Decide whether each statement agrees with the forum thread about Tapatalk, answering yes or no and quoting the words of the thread that settle it. 1. Glenn says he spent more than 50 hours getting the forum back online. 2. IanP reports that Tapatalk is working on an iPhone. 3. Glenn describes the last four weeks as going smoothly.

Source document>
[Begin]

Yep forum isn't running on tapatalk currently. After the security issues have been fixed, then I think the next step will be getting this up and running again.


----------



## Mrboots2u (May 10, 2013)

Mrboots2u said:


> Yep forum isn't running on tapatalk currently. After the security issues have been fixed, then I think the next step will be getting this up and running again.


And now it is . Have you got the updated version ?


----------



## Glenn (Jun 14, 2008)

I am browsing and replying to this message from Tapatalk. Are you using the free or paid version?

What device and browser are you using?


----------



## 4085 (Nov 23, 2012)

I tried tapatAlk earlier and bit did not work, now it is!


----------



## urbanbumpkin (Jan 30, 2013)

Working for me too. Cheers Glenn


----------



## 4515 (Jan 30, 2013)

Working like a real 'un again today


----------



## ronsil (Mar 8, 2012)

Seems to be working for me too... Thanks Glenn


----------



## IanP (Aug 4, 2011)

Android Tapatalk Pro working fluently too, thanks.

Ian


----------



## Glenn (Jun 14, 2008)

Good to hear. Great that we can be so responsive to requests also.

Thankyou all for your patience as the last 4 weeks have been hell. I've spent more than 50 hours getting us back online and several hundred £'s in the process also.


----------



## jeebsy (May 5, 2013)

Sounds like we need more raffles!


----------



## coffeechap (Apr 5, 2012)

Will some forum money raising raffles very soon


----------



## IanP (Aug 4, 2011)

Tapatalk pro android seems to have stopped loading the forum. Is anyone else aware or experiencing similar problems please? Don't know if it's just my app or a general forum issue again? ?


----------



## Geordie Boy (Nov 26, 2012)

[End]

Material>
[Begin]

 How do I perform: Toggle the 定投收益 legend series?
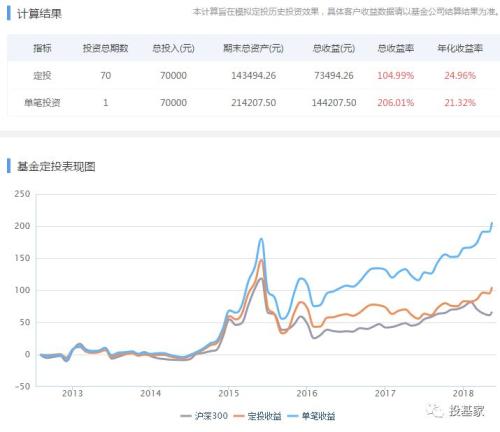[x=257, y=416]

[End]

Solution for this task>
1. Yes: "I've spent more than 50 hours getting us back online"
2. No: "Android Tapatalk Pro working fluently too"
3. No: "the last 4 weeks have been hell"